• _Given text_

▬▬▬▬▬▬▬▬▬▬

26. To continue, regarding the claim for Rs. 3,000 the next document upon which the plaintiff lays stress is a document. Exhibit 4, which is printed at page 123 of the record. This document bears date of the 14th December 1911 being the date upon which the mortgage was executed although at the bottom of the document there is another date, Magh Badi 10th Sambat 1968, which would correspond to the 13th January 1912.

27. According to the plaintiff’s statement this document is in the writing of the defendant No. 2 and in connection with the claim for Rs. 3,000 he refers to one entry in this list which reads as follows:

Paid on account of Babuji’s parole debt, Rs. 1,112

(babuji ke hath udhar ke chukai).

28. We are unable to spell out of this document any acknowledgment on the part of the second defendant (assuming that the document is in his handwriting) that on the date on which the memorandum was prepared he owed the plaintiff a sum of Rs. 3,000. The plaintiff tries to make this out by saying that an account having been taken between the parties a sum of Rs. 4,112 was found due to him and that after deduction of this payment of Rs. 1,113 there was left a balance of Rs. 3,000.

29. That, however, is not stated in the document itself. Further it is important to consider the language of the entry in the document in question. To us it appears as it did to the Subordinate Judge a(sic), that the entry does not import that the sum of Rs. 1,112 was being paid on account of and in reduction of a debt of a larger amount. The word used in “chukai” which ordinarily signifies the complete satisfaction and discharge of a debt. In our opinion, therefore, the plaintiff can derive no assistance from the entry in this Exhibit 4 for the purpose of proving that this claim is within time.

30. We now come to another document which is marked Exhibit 12 and which is printed at page 103 of the record. This again bears the superscription Sri Sri Har Sarnam and it purports to have been prepared on a date corresponding to the 17th August 1912. This document is perhaps the most important document in the case in connection with the a aim of the plaintiff for recovery of the sums of money set out in the plaint. The document contains an entry indicating that a sum of Rs. 3,000 was due to Gopal Das, the plaintiff, on account of a pre-existing debt.

▬▬▬▬▬▬▬▬▬▬

• _Work instructions_
[1] List every date that appears in the judgment excerpt.
[2] Copy the judgment excerpt word for word from "(babuji ke hath" to "balance of Rs. 3,000.".
[3] According to the judgment excerpt, what does the word "chukai" ordinarily signify?
Use only the judgment excerpt when answering.

Records of locating words and elements
▬▬▬▬▬▬▬▬▬▬

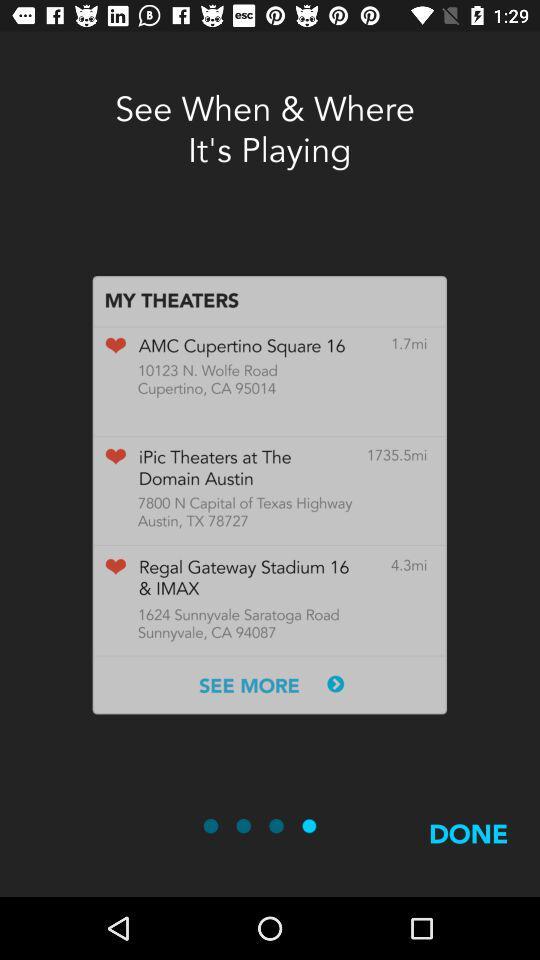 This screenshot has width=540, height=960. Describe the element at coordinates (269, 494) in the screenshot. I see `screenshot` at that location. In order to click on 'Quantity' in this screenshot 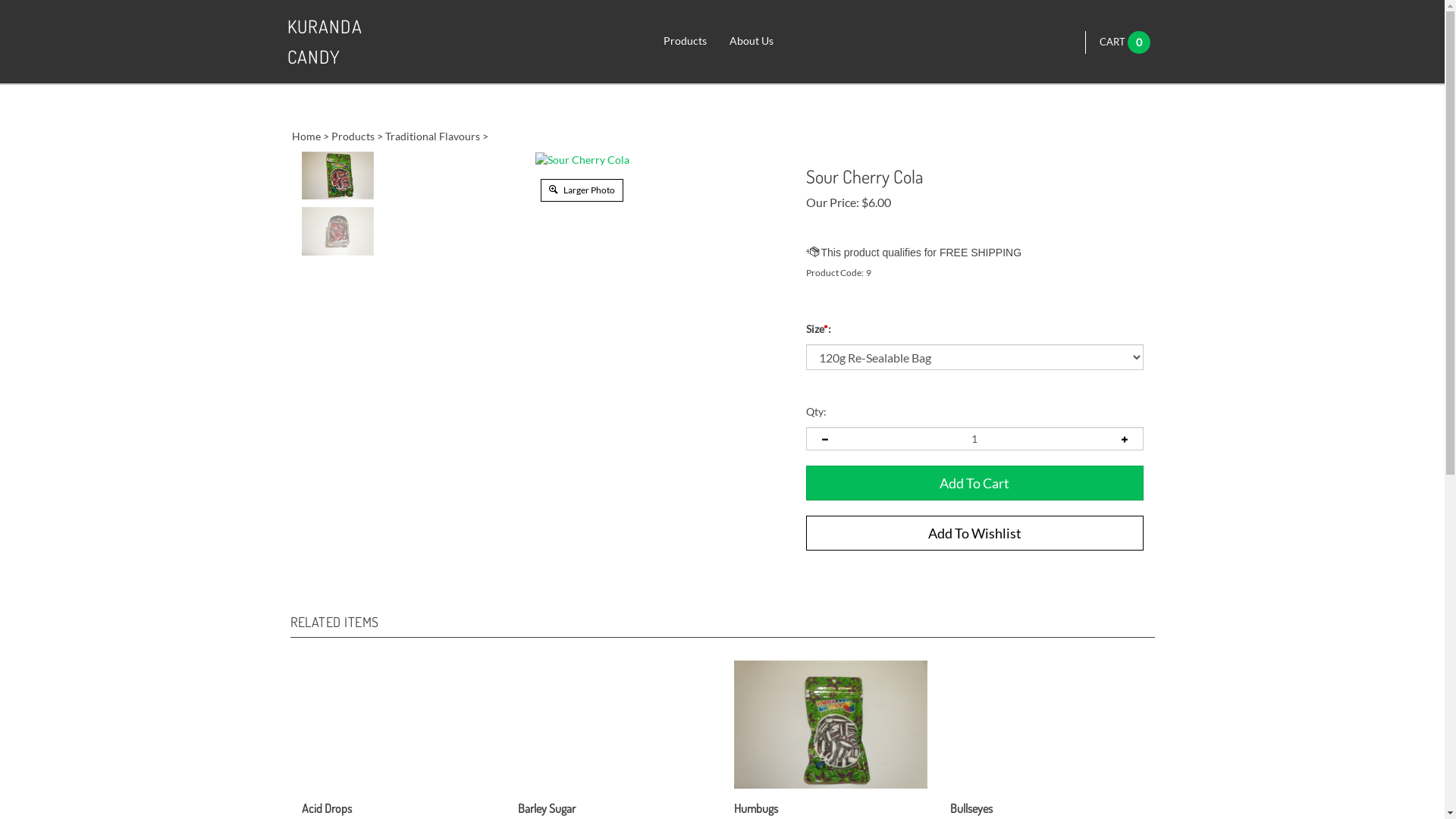, I will do `click(974, 438)`.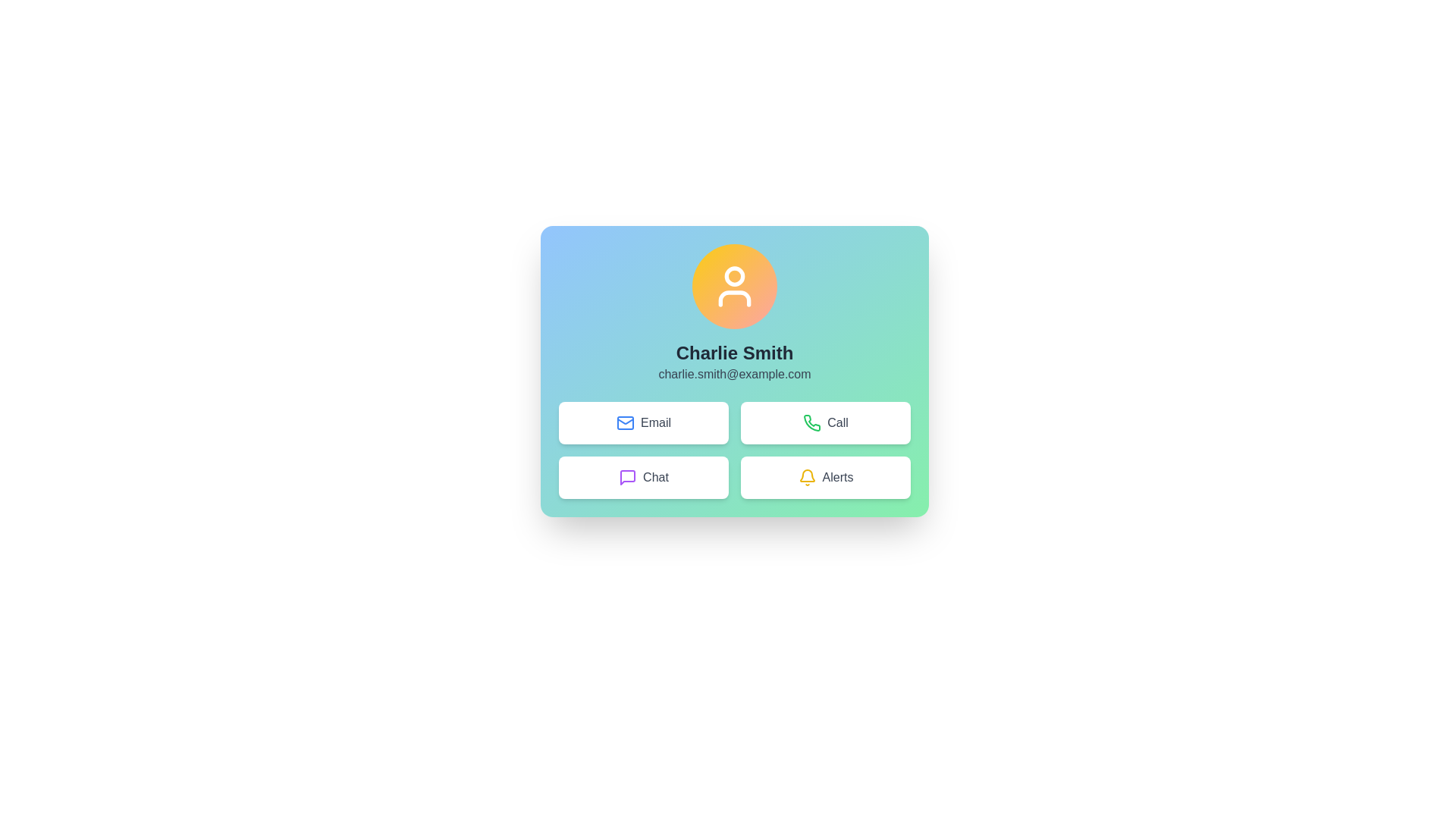  What do you see at coordinates (655, 476) in the screenshot?
I see `the 'Chat' text label, which is part of a button featuring a speech bubble icon, located in the bottom-left section of a grid of options` at bounding box center [655, 476].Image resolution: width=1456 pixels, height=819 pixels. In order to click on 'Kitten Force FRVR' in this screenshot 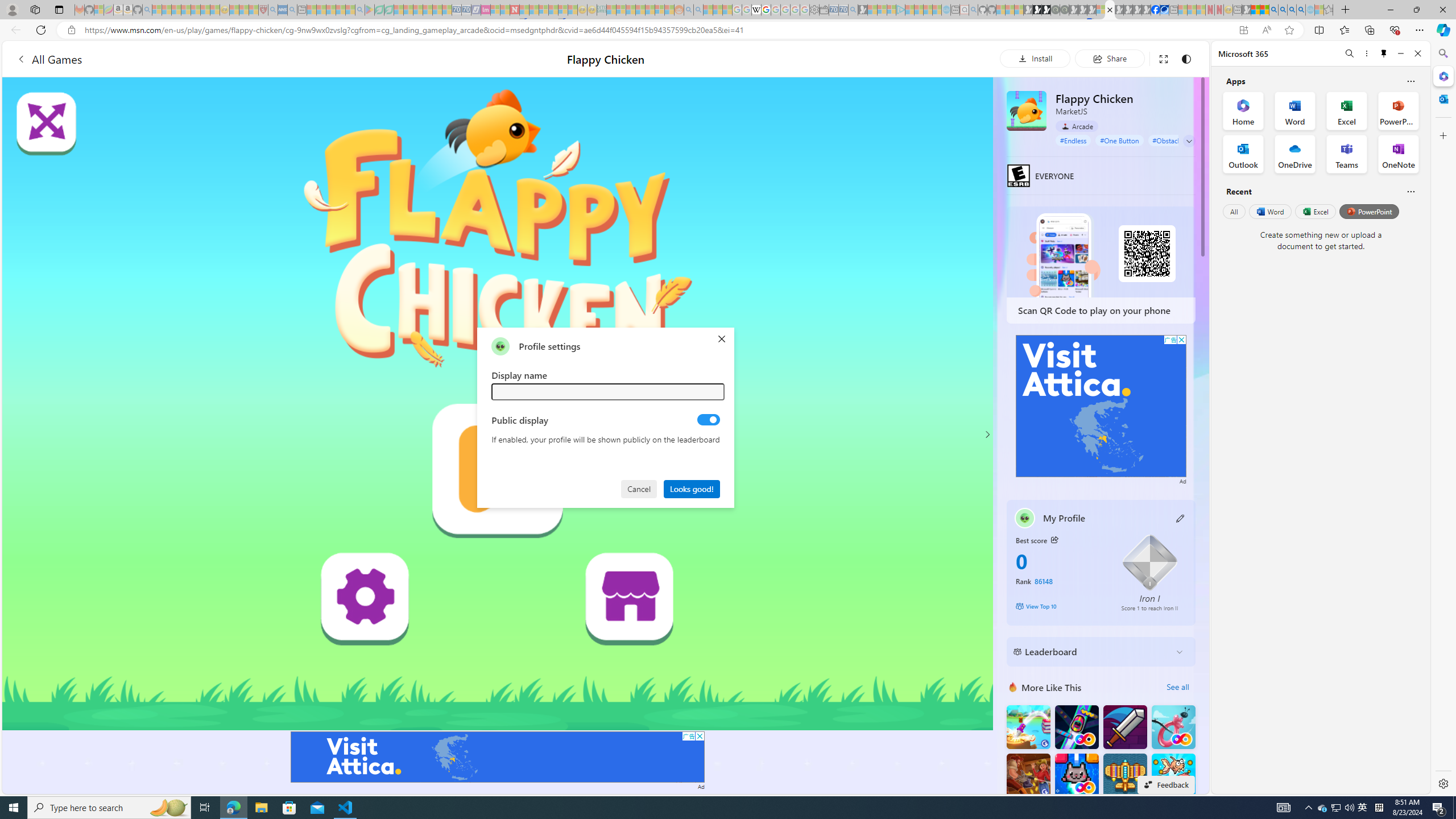, I will do `click(1076, 775)`.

▬▬▬▬▬▬▬▬▬▬

• _Expected responses_
[1] 14th December 1911; Magh Badi 10th Sambat 1968; 13th January 1912; 17th August 1912

[2]
(babuji ke hath udhar ke chukai).

28. We are unable to spell out of this document any acknowledgment on the part of the second defendant (assuming that the document is in his handwriting) that on the date on which the memorandum was prepared he owed the plaintiff a sum of Rs. 3,000. The plaintiff tries to make this out by saying that an account having been taken between the parties a sum of Rs. 4,112 was found due to him and that after deduction of this payment of Rs. 1,113 there was left a balance of Rs. 3,000.

[3] It ordinarily signifies the complete satisfaction and discharge of a debt.